→ INFORMATION PROVIDED

▬▬▬▬▬▬

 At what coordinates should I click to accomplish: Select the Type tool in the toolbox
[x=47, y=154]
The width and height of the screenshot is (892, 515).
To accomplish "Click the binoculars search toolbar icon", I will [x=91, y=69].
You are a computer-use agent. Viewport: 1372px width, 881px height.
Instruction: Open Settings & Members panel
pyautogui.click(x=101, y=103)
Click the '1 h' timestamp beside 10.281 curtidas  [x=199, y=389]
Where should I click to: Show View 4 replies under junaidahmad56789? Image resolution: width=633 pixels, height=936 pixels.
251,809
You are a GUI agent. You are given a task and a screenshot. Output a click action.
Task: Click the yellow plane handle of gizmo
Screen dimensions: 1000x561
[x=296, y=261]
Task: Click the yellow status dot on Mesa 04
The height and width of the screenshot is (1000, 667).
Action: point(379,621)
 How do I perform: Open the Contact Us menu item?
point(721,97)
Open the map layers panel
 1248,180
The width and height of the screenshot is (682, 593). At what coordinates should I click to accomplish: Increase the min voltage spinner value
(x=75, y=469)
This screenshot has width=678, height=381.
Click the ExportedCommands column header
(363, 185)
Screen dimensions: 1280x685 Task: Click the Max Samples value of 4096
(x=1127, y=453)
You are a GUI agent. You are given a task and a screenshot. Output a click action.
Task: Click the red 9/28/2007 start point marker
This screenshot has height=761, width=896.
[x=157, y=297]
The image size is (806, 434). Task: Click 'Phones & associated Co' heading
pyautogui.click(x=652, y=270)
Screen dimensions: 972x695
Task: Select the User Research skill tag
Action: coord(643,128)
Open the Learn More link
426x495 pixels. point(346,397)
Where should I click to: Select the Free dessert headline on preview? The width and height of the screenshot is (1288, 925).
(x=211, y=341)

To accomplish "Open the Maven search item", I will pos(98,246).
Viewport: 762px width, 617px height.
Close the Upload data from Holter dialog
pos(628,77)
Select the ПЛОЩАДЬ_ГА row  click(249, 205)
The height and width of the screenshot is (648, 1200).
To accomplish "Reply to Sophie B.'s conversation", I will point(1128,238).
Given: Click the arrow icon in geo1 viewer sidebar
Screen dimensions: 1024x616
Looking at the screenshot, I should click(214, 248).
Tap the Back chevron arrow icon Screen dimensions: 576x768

▬▬▬▬▬▬

→ ASSIGNMENT
Keeping each line intact, set down the entire listing once more.

→ SOLVED EXERCISE
 At what coordinates should I click to accomplish: Select the Type tool in the toolbox
[x=47, y=154]
The width and height of the screenshot is (892, 515).
To accomplish "Click the binoculars search toolbar icon", I will [x=91, y=69].
You are a computer-use agent. Viewport: 1372px width, 881px height.
Instruction: Open Settings & Members panel
pyautogui.click(x=101, y=103)
Click the '1 h' timestamp beside 10.281 curtidas  [x=199, y=389]
Where should I click to: Show View 4 replies under junaidahmad56789? Image resolution: width=633 pixels, height=936 pixels.
251,809
You are a GUI agent. You are given a task and a screenshot. Output a click action.
Task: Click the yellow plane handle of gizmo
Screen dimensions: 1000x561
[x=296, y=261]
Task: Click the yellow status dot on Mesa 04
The height and width of the screenshot is (1000, 667).
Action: point(379,621)
 How do I perform: Open the Contact Us menu item?
point(721,97)
Open the map layers panel
 1248,180
The width and height of the screenshot is (682, 593). At what coordinates should I click to accomplish: Increase the min voltage spinner value
(x=75, y=469)
This screenshot has width=678, height=381.
Click the ExportedCommands column header
(363, 185)
Screen dimensions: 1280x685 Task: Click the Max Samples value of 4096
(x=1127, y=453)
You are a GUI agent. You are given a task and a screenshot. Output a click action.
Task: Click the red 9/28/2007 start point marker
This screenshot has height=761, width=896.
[x=157, y=297]
The image size is (806, 434). Task: Click 'Phones & associated Co' heading
pyautogui.click(x=652, y=270)
Screen dimensions: 972x695
Task: Select the User Research skill tag
Action: coord(643,128)
Open the Learn More link
426x495 pixels. point(346,397)
Where should I click to: Select the Free dessert headline on preview? The width and height of the screenshot is (1288, 925).
(x=211, y=341)

To accomplish "Open the Maven search item", I will pos(98,246).
Viewport: 762px width, 617px height.
Close the Upload data from Holter dialog
pos(628,77)
Select the ПЛОЩАДЬ_ГА row  click(249, 205)
The height and width of the screenshot is (648, 1200).
To accomplish "Reply to Sophie B.'s conversation", I will point(1128,238).
Given: Click the arrow icon in geo1 viewer sidebar
Screen dimensions: 1024x616
Looking at the screenshot, I should click(214, 248).
Tap the Back chevron arrow icon Screen dimensions: 576x768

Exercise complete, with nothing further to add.